*Text section*
I can never get my Green Stuff to do what I want , what's your secret ?
Me neither!
Thanks for the kind words.

I do not always get it to work, just look at the left side of the Crusader. I have just bought my third GW pack of greenstuff, I bought the first when the Fellowship of the Ring game came out, so I have not used it much.

Here are some rambling thoughts.

(Note, I will use the word sculpting, but in no way am I claiming to be able to sculpt anywhere on the same planet as Kev White or the Perry twins - it is just more efficient than saying poking clumsily with the pointy end of a scalpel).

I try and limit what I am sculpting, so, if I want some British back packs, I make an armature out of Evergreen square section strip and add a flap and straps from micro strip. Once that is dry I use green stuff to make it look less like a box. One of my Bolt Action Shermans has a couple of those backpacks. The Crusader has a tarp wrapped box on the left rear mudguard, I used an HO scale box as an armature pinned to the mudguard.

*Your instructions*
From the post about sculpting with green stuff, extract the passage between "I do not always" and "some rambling thoughts.", inclusive.

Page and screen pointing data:
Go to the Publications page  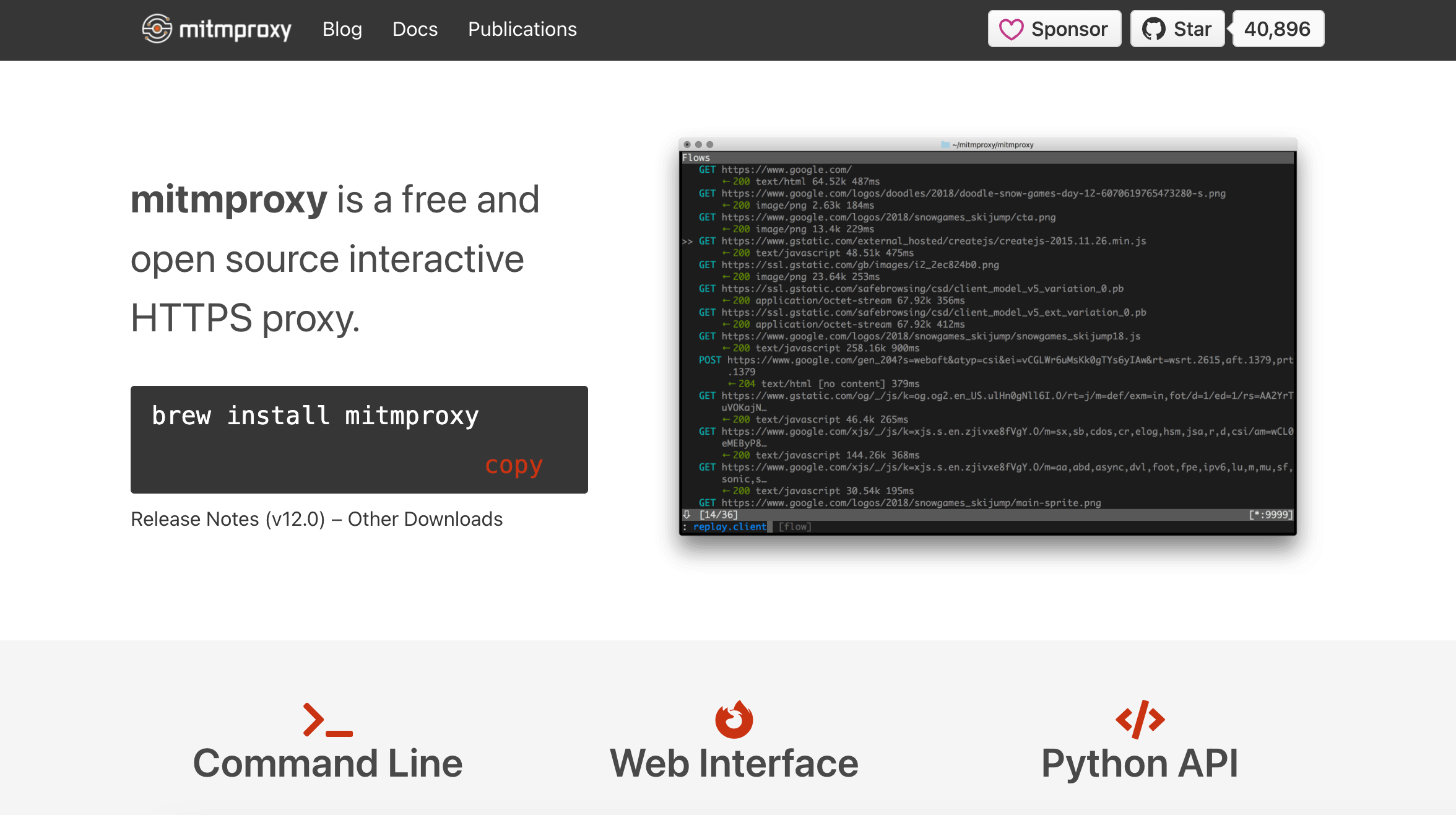522,29
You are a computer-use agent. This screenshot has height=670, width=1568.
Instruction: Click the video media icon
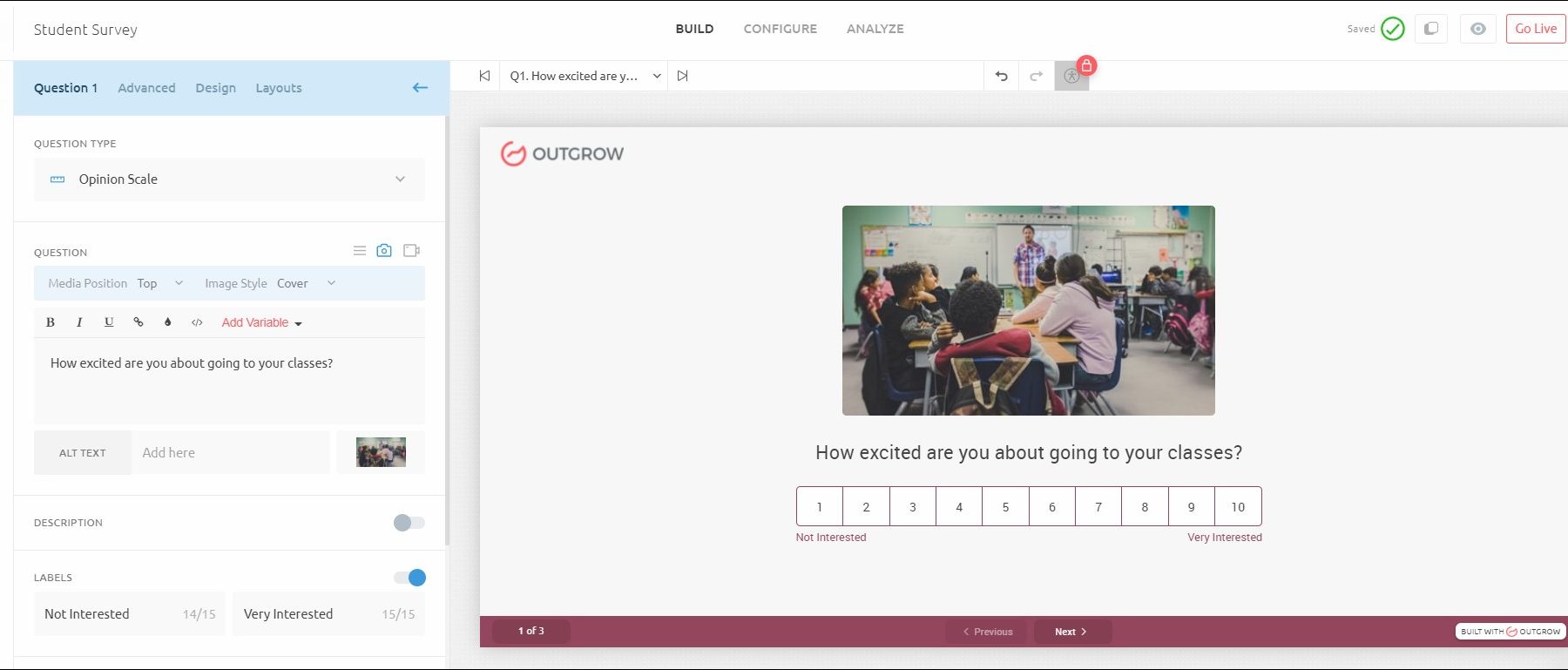pyautogui.click(x=411, y=251)
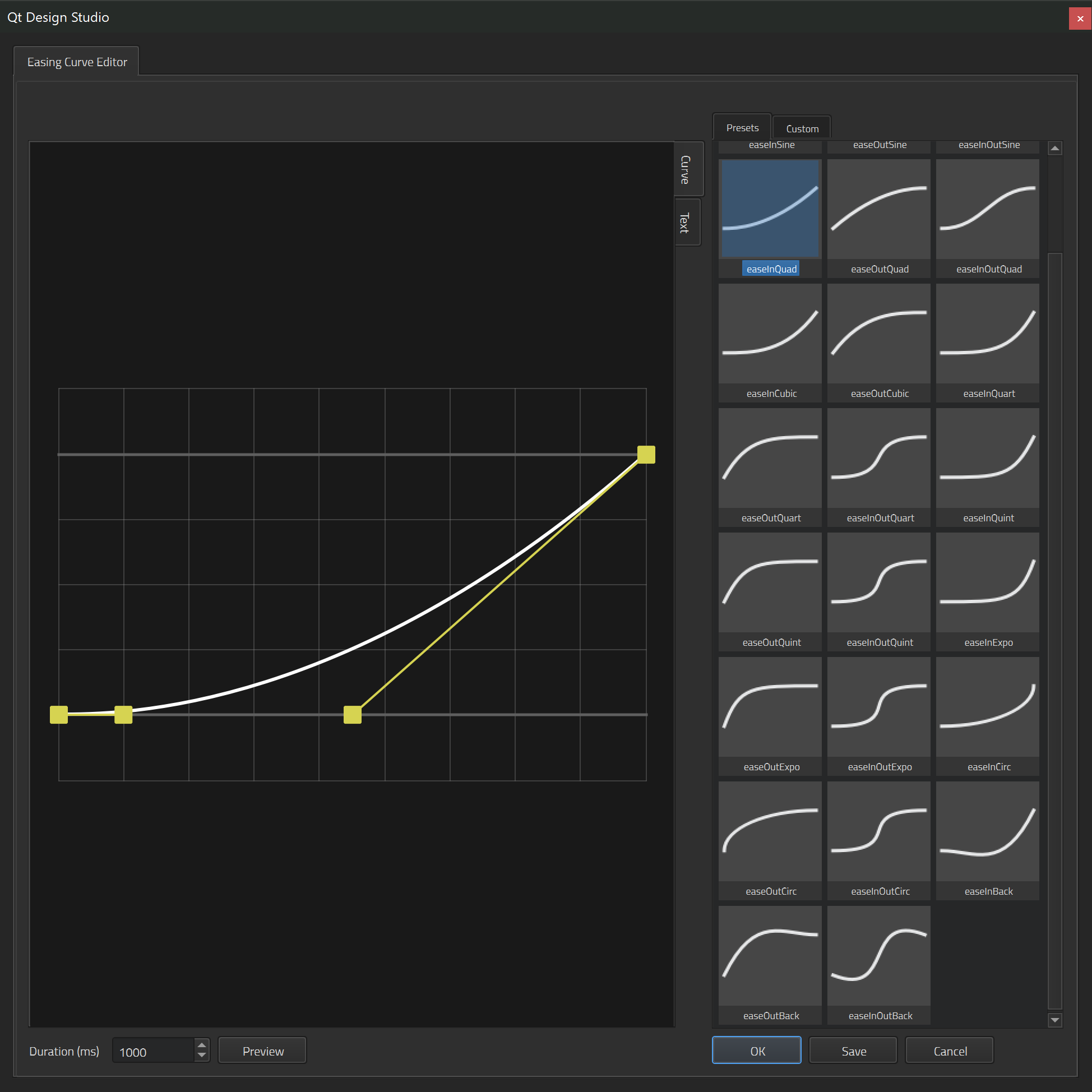Screen dimensions: 1092x1092
Task: Apply the easeInBack preset curve
Action: pos(987,831)
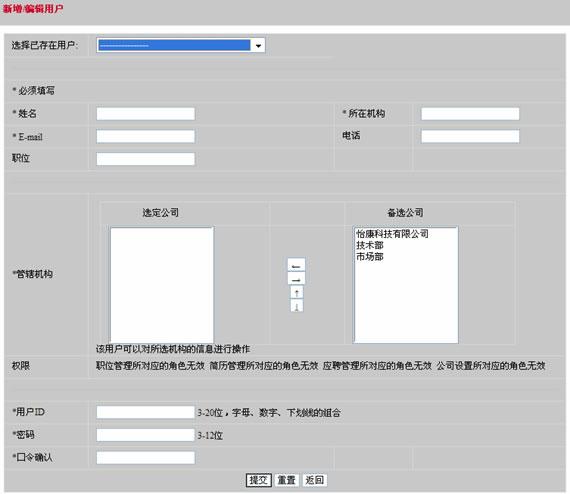
Task: Click the 姓名 input field
Action: click(x=145, y=114)
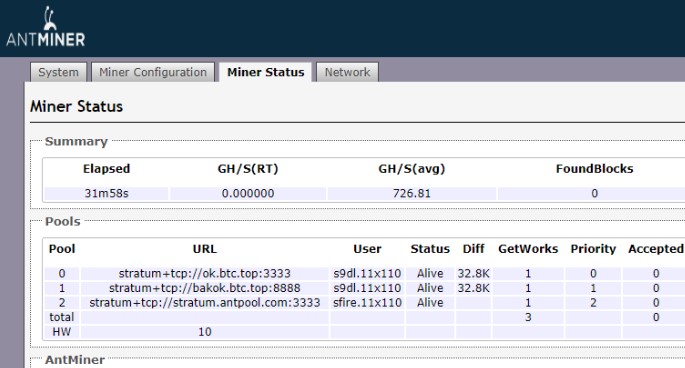Switch to Miner Configuration tab

(x=153, y=72)
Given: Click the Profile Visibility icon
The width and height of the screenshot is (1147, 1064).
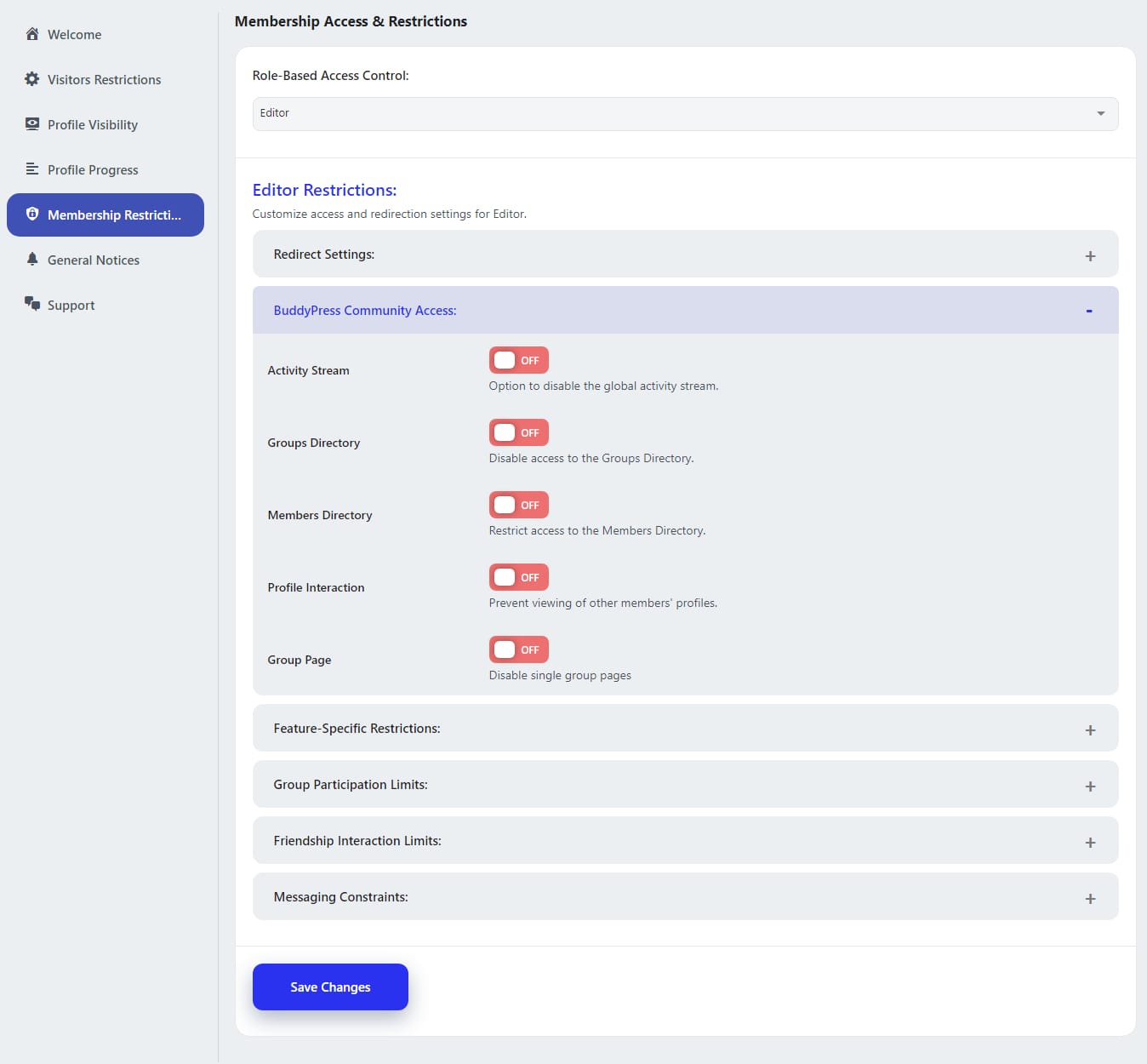Looking at the screenshot, I should coord(32,124).
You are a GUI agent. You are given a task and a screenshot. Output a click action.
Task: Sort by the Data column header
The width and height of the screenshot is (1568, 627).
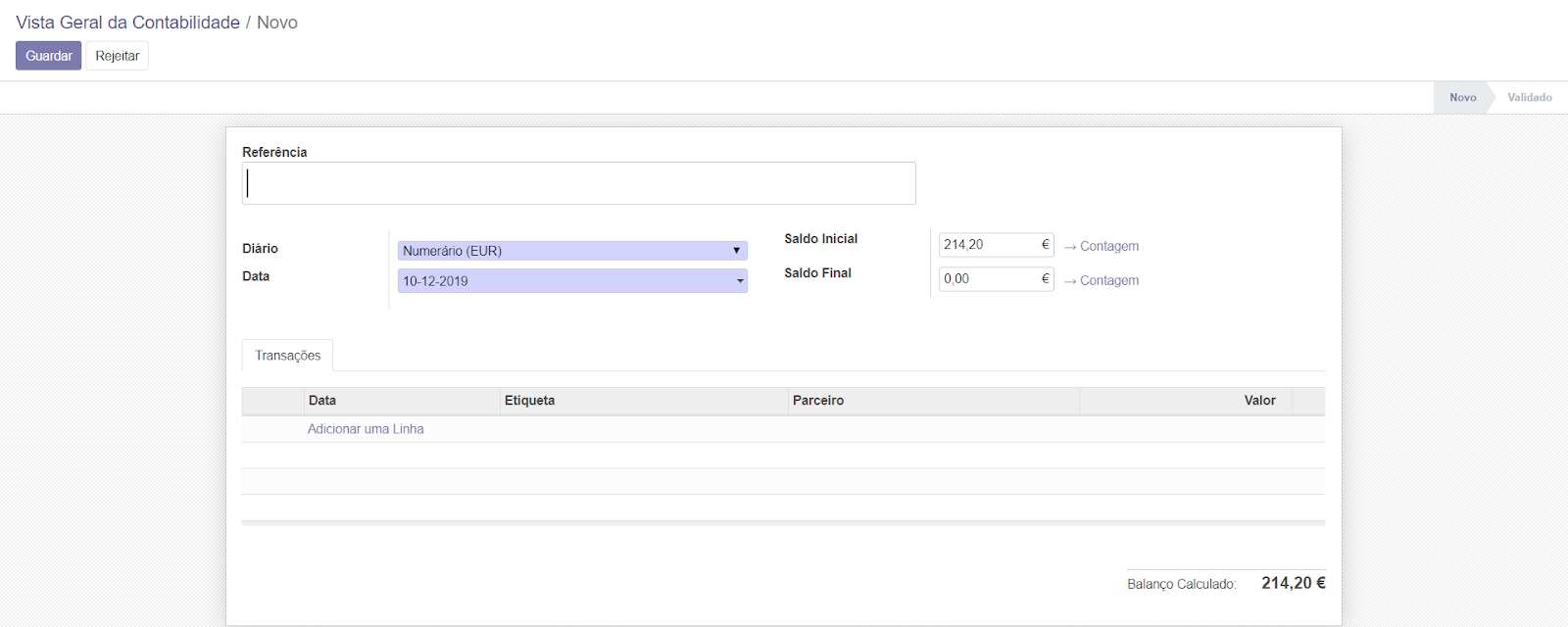[322, 401]
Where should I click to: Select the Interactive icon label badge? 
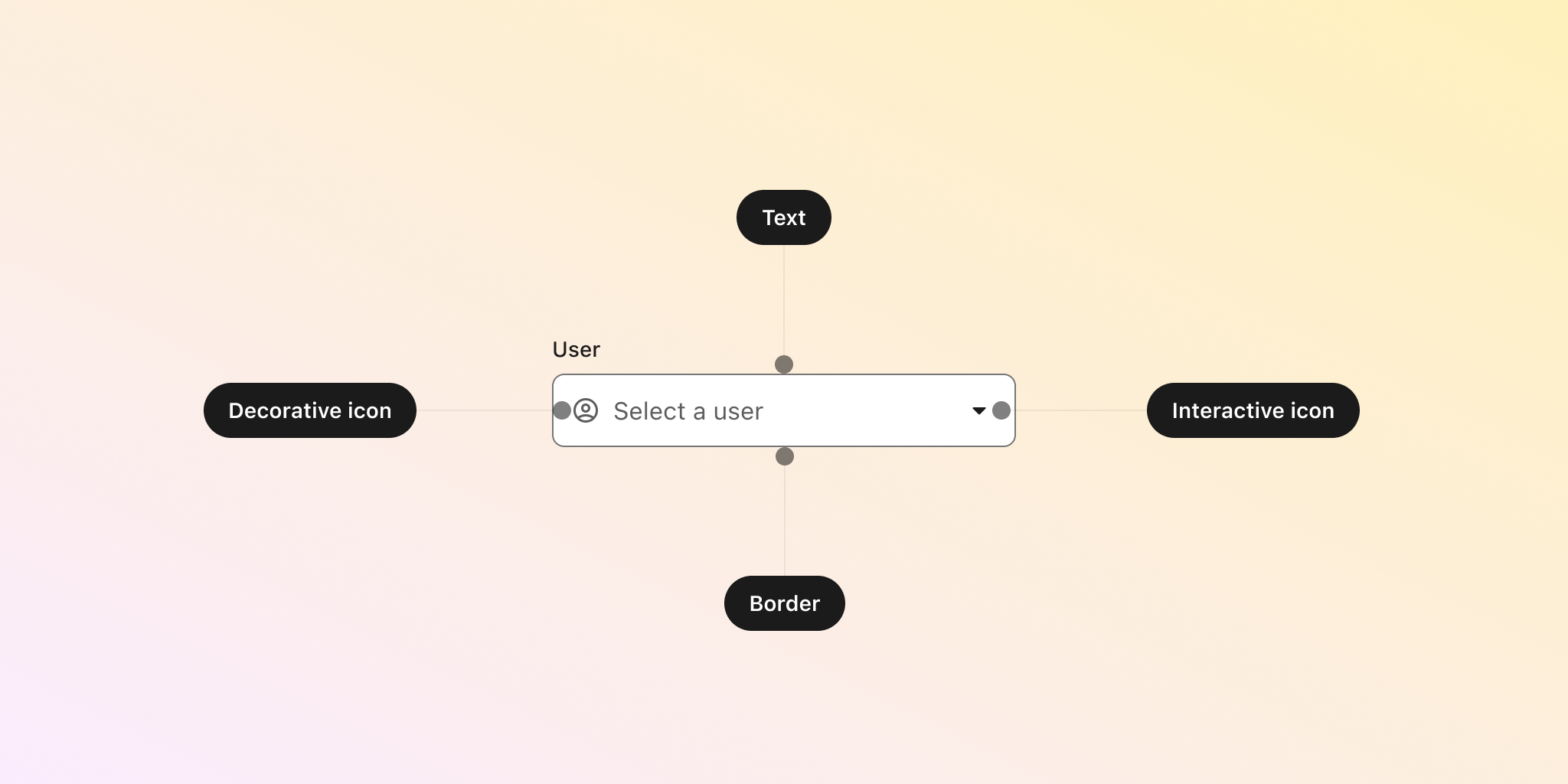click(1253, 410)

*Result*
I do not always get it to work, just look at the left side of the Crusader. I have just bought my third GW pack of greenstuff, I bought the first when the Fellowship of the Ring game came out, so I have not used it much.

Here are some rambling thoughts.